Le lendemain matin au levé du jour, je m'aperçus que nous surplombions le vieux cratère et que nous avions dormi à quelques mètres à peine du bord ; une promenade nocture en pleine obscurité aurait pu être fatale. Sans prendre la peine de déjeuner, nous retournâmes au cratère actif pour le voir de jour cette fois. En route, j'eus la mauvaise surprise de remarquer les amats d'ordures et de déchets laissés par les touristes autour du camp : des bouteilles en plastique, des boites de conserve vide, du papier hygiénique, etc...accumulés là comme si notre planète n'était qu'une vaste poubelle à la disposition de tous. Cette fois nous étions seules, les autres visiteurs étaient déjà redescendus. Le spectacle était à nouveau différent : le tour du cratère se distinguait bien mieux, la lave en mouvement formait des fissures de feu mais ses éclats étaient moins enchanteurs à la lumière du jour. Nous aperçûmes cependant un troisième cratère, dormant celui-ci, dans lequel la lave durcie avait formé une cheminée d'où émanait encore du gaz. Un paysage dénué de vie, un paysage organique, lunaire, une planète méconnue, un autre monde.

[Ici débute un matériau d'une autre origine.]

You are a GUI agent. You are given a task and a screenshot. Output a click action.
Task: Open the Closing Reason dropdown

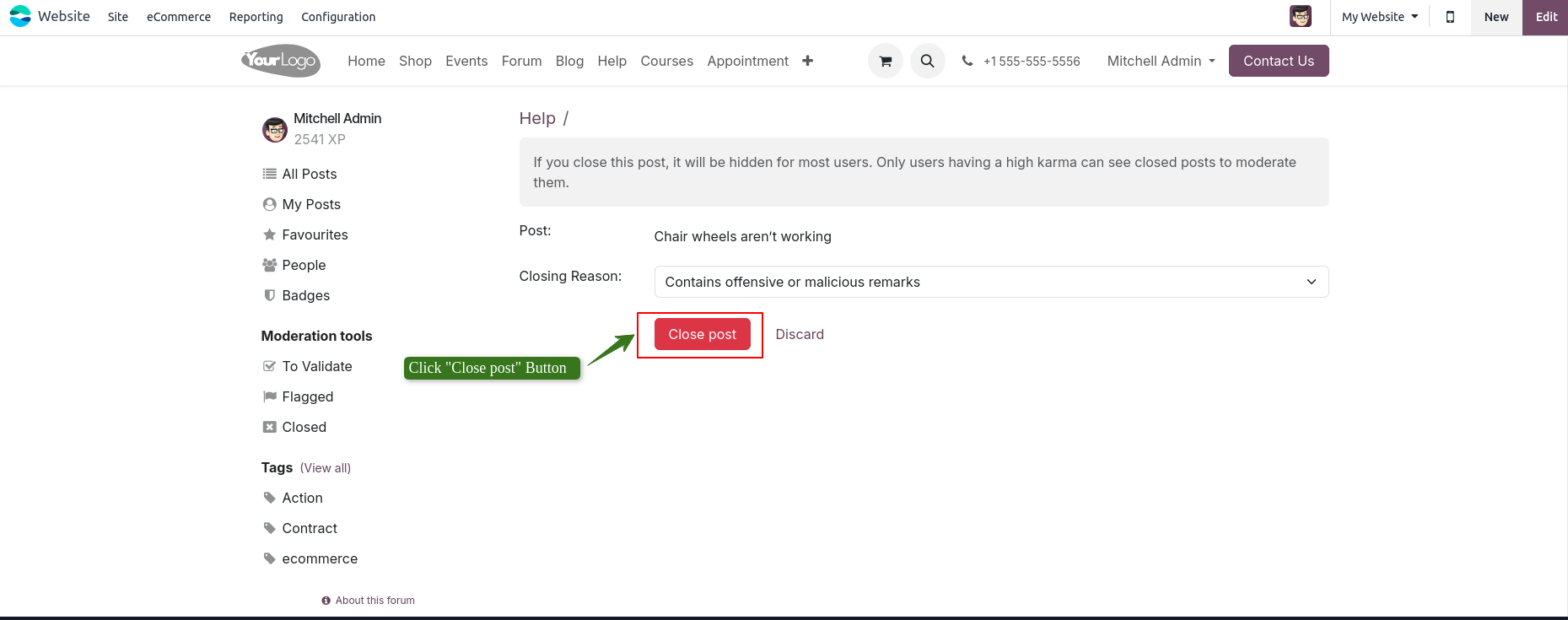point(990,282)
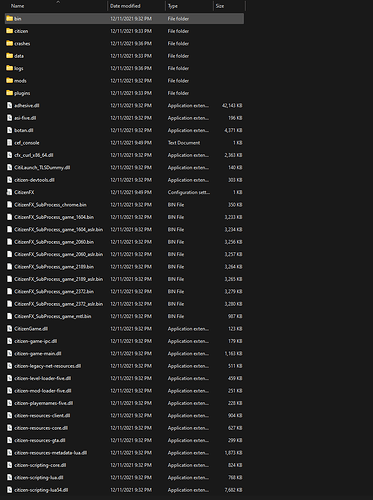Click the CitizenGame.dll file icon
373x500 pixels.
tap(10, 329)
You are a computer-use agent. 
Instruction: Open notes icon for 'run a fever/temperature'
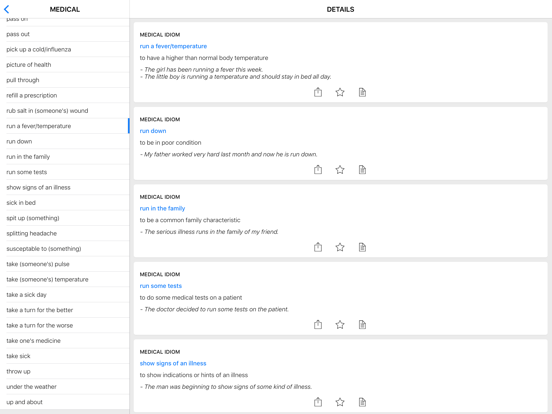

Les yeux imprimés d'images nouvelles, le coeur chargé d'émotions, nous reprîmes notre chemin pour retourner au pays des hommes.



5 réactions


  • jako jako 3 octobre 2013 12:25

    Passionant merci à vous


  • cedricx cedricx 3 octobre 2013 12:27

    Dépaysement garanti comme d’hab. Il faut quand meme un minimum de courage pour entreprendre ces voyages, non ? Très belles photos.


  • Richard Schneider Richard Schneider 6 octobre 2013 20:09

    Enfin un article qui change un peu l’atmosphère de ce site ! Pas d’invectives, pas de jeux de mots limites ! Bref, un peu d’air frais (sic).

    Beau texte, belles photos : de quoi passionner les lecteurs, amoureux de véritables aventures.
    Bravo à l’auteur.

    • salambo salambo 7 octobre 2013 07:14

      Merci à vous...ça fait toujours plaisir de lire ce genre de commentaire et ça m’encourage à continuer !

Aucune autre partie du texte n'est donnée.